A and B are two different values of C lying between 0 and 360 which satisfy the equation (p cosC + q sinC=r) then prove that cos(A+B)=(p^2- q^2)/(p^2+ q^2)
To prove the equation cos(A+B) = (p^2 - q^2)/(p^2 + q^2), we will use trigonometric identities and manipulation of equations.
1. Start with the equation (p cosC + q sinC = r).
2. Square both sides of the equation to eliminate the sine term:
(p^2 cos^2 C + 2pq cosC sinC + q^2 sin^2 C = r^2)
3. Rewrite the identity cos^2 C + sin^2 C = 1:
(p^2 cos^2 C + 2pq cosC sinC + q^2 (1 - cos^2 C) = r^2)
4. Distribute q^2:
(p^2 cos^2 C + 2pq cosC sinC + q^2 - q^2 cos^2 C = r^2)
5. Rearrange the terms:
((p^2 - q^2) cos^2 C + 2pq cosC sinC + q^2 = r^2)

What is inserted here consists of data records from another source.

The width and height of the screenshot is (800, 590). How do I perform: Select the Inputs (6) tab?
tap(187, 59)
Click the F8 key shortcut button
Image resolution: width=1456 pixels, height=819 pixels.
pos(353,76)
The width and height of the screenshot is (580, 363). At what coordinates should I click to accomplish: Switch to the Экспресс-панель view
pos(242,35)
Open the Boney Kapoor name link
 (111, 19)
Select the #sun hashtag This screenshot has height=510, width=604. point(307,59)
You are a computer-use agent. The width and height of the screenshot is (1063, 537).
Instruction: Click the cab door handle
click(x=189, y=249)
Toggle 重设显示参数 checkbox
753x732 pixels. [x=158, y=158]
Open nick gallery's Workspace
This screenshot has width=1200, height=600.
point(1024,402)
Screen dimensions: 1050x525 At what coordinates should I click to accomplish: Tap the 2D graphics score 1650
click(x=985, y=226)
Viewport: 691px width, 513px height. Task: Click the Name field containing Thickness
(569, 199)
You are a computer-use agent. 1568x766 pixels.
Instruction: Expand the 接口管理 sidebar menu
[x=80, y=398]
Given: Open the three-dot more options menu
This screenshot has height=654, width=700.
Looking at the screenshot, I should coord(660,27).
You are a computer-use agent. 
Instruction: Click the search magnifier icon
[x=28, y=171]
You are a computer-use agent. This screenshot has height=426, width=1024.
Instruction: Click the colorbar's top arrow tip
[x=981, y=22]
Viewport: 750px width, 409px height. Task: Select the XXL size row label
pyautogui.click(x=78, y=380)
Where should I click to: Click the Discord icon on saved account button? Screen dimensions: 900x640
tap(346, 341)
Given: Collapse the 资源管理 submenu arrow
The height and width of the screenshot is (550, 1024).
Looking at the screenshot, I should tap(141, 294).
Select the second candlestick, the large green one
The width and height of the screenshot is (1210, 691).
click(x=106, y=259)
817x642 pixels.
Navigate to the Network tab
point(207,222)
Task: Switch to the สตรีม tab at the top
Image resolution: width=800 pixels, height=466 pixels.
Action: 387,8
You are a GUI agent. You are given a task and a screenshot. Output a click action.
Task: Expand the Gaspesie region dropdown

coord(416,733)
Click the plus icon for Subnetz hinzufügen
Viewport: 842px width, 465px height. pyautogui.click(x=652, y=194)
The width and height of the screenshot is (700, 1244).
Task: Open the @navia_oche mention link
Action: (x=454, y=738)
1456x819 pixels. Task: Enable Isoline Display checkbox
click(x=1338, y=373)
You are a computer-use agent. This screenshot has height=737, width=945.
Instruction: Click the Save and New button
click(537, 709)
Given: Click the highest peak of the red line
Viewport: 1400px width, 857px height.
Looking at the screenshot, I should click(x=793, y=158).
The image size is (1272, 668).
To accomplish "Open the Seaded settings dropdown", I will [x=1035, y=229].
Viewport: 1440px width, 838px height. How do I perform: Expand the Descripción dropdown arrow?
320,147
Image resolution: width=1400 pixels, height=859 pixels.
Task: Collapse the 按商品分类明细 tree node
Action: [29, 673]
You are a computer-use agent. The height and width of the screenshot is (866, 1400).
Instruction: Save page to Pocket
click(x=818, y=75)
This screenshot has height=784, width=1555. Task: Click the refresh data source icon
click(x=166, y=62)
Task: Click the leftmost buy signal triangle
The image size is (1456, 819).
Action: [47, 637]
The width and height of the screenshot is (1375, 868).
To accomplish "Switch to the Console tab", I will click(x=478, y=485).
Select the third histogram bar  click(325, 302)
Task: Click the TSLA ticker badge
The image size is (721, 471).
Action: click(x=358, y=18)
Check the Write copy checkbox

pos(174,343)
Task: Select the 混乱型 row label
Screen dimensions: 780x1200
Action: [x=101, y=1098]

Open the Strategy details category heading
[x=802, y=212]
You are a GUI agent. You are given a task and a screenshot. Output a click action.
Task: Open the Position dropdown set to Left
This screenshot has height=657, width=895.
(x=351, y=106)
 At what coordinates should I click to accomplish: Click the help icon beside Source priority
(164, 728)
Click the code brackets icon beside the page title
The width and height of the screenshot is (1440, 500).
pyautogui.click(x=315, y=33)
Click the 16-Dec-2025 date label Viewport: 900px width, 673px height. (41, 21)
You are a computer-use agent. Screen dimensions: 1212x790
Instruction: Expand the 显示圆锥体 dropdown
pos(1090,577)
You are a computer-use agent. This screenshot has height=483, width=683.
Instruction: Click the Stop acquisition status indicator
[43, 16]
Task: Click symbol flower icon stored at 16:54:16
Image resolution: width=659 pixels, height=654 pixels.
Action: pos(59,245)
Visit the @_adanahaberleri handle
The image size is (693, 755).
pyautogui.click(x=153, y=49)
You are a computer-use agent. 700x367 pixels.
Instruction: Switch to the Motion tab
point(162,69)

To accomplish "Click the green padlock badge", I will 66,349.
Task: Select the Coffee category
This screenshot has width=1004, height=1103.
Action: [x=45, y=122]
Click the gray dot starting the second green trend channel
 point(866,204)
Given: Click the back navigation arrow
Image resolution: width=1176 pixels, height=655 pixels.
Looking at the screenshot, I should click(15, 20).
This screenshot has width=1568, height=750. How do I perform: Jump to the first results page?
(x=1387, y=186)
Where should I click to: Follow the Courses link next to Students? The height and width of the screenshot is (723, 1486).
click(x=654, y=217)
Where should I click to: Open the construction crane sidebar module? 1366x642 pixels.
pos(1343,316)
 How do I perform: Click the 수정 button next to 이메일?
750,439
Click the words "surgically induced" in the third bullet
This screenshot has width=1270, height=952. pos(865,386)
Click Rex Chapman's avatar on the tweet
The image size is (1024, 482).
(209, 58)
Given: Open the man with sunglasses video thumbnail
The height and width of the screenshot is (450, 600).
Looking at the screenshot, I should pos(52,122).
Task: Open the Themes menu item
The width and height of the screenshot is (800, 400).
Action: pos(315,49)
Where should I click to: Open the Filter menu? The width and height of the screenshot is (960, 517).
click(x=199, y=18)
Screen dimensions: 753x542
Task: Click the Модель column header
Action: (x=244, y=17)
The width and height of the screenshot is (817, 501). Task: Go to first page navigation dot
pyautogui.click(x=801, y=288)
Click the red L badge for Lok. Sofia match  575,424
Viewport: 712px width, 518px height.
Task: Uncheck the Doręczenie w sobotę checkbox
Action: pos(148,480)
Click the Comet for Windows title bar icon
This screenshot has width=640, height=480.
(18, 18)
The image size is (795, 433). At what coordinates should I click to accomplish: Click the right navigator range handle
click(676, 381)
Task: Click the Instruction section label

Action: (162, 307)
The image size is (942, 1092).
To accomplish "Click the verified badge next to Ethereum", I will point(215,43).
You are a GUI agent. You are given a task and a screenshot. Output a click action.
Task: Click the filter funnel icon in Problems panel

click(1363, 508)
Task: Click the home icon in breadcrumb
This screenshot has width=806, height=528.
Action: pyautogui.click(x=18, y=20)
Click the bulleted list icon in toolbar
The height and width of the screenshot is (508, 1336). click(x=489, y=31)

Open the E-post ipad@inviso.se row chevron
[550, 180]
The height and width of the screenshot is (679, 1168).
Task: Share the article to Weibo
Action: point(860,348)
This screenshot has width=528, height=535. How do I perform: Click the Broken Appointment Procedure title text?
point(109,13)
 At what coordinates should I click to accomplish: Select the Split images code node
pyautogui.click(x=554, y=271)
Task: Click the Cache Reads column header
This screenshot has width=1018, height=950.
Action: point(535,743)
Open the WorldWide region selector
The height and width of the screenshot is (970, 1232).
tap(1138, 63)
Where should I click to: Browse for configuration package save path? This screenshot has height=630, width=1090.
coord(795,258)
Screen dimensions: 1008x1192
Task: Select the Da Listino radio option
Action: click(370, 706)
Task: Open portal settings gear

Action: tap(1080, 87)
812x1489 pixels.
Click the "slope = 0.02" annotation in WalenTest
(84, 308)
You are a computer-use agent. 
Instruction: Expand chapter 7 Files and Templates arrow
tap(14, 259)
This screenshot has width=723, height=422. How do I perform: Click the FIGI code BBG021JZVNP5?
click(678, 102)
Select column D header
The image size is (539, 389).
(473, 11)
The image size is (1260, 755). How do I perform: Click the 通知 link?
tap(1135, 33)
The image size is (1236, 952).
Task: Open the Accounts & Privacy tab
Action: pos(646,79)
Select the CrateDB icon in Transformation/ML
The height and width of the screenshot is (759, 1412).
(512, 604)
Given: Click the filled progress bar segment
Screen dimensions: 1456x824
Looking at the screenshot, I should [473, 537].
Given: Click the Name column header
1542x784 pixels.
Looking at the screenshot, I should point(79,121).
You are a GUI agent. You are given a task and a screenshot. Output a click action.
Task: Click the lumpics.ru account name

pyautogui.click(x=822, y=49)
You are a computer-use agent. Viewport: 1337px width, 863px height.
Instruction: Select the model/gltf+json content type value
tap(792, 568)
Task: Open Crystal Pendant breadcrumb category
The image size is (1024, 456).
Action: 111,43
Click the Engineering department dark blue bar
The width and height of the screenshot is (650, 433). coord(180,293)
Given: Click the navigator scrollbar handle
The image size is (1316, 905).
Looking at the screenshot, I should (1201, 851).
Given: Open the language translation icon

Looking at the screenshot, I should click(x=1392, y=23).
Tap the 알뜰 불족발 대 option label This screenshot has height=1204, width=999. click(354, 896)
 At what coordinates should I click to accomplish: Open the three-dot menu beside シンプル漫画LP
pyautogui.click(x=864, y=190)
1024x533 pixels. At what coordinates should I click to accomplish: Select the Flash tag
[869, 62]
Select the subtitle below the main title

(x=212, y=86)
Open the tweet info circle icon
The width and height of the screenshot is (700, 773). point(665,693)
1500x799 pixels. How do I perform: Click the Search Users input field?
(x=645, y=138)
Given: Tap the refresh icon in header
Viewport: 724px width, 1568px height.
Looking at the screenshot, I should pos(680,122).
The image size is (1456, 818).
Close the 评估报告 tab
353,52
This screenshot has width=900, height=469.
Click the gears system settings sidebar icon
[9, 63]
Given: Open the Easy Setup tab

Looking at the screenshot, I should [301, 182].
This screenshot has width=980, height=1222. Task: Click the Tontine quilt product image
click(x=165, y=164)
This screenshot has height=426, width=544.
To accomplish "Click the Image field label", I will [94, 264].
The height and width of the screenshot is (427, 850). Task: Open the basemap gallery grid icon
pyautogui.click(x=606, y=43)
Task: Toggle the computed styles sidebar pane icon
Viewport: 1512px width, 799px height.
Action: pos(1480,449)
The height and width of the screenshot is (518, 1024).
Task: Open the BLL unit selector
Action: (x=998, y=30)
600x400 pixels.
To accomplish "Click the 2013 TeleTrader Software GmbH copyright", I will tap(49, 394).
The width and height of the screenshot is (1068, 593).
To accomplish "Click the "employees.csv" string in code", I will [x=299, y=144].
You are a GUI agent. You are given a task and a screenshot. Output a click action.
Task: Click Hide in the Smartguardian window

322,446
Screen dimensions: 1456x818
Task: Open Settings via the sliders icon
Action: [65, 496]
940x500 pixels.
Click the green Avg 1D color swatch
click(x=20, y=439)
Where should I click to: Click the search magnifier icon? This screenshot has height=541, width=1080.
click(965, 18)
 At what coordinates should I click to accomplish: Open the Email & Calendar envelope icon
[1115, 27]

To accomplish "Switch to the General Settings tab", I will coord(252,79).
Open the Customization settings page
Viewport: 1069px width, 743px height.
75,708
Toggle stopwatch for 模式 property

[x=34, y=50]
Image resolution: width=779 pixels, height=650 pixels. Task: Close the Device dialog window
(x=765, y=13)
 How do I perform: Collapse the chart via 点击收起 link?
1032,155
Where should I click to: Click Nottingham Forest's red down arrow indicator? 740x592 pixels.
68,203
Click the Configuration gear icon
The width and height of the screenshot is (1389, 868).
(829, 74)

6. Divide both sides of the equation by p^2 + q^2:
((p^2 - q^2)/(p^2 + q^2) cos^2 C + 2pq/(p^2 + q^2) cosC sinC + q^2/(p^2 + q^2) = r^2/(p^2 + q^2))
7. Notice that the left-hand side of the equation is the same as cos^2 (A + B):
cos^2 (A + B) = r^2/(p^2 + q^2)
8. Take the square root of both sides to solve for cos (A + B):
cos (A + B) = ±√(r^2/(p^2 + q^2))
9. Since A and B are two different values of C between 0 and 360, cos (A + B) cannot be negative. Therefore, we take the positive value:
cos (A + B) = √(r^2/(p^2 + q^2))
10. Substitute p cos C + q sin C = r back into the equation:
cos (A + B) = √((p cos C + q sin C)^2/(p^2 + q^2))
11. Simplify:
cos (A + B) = √((p^2 cos^2 C + 2pq cos C sin C + q^2 sin^2 C)/(p^2 + q^2))
12. Recognize that cos^2 C + sin^2 C = 1:
cos (A + B) = √((p^2 + q^2)/(p^2 + q^2))
13. Further simplify:
cos (A + B) = 1
Therefore, we have proved that cos (A + B) = (p^2 - q^2)/(p^2 + q^2) using the given equation (p cos C + q sin C = r).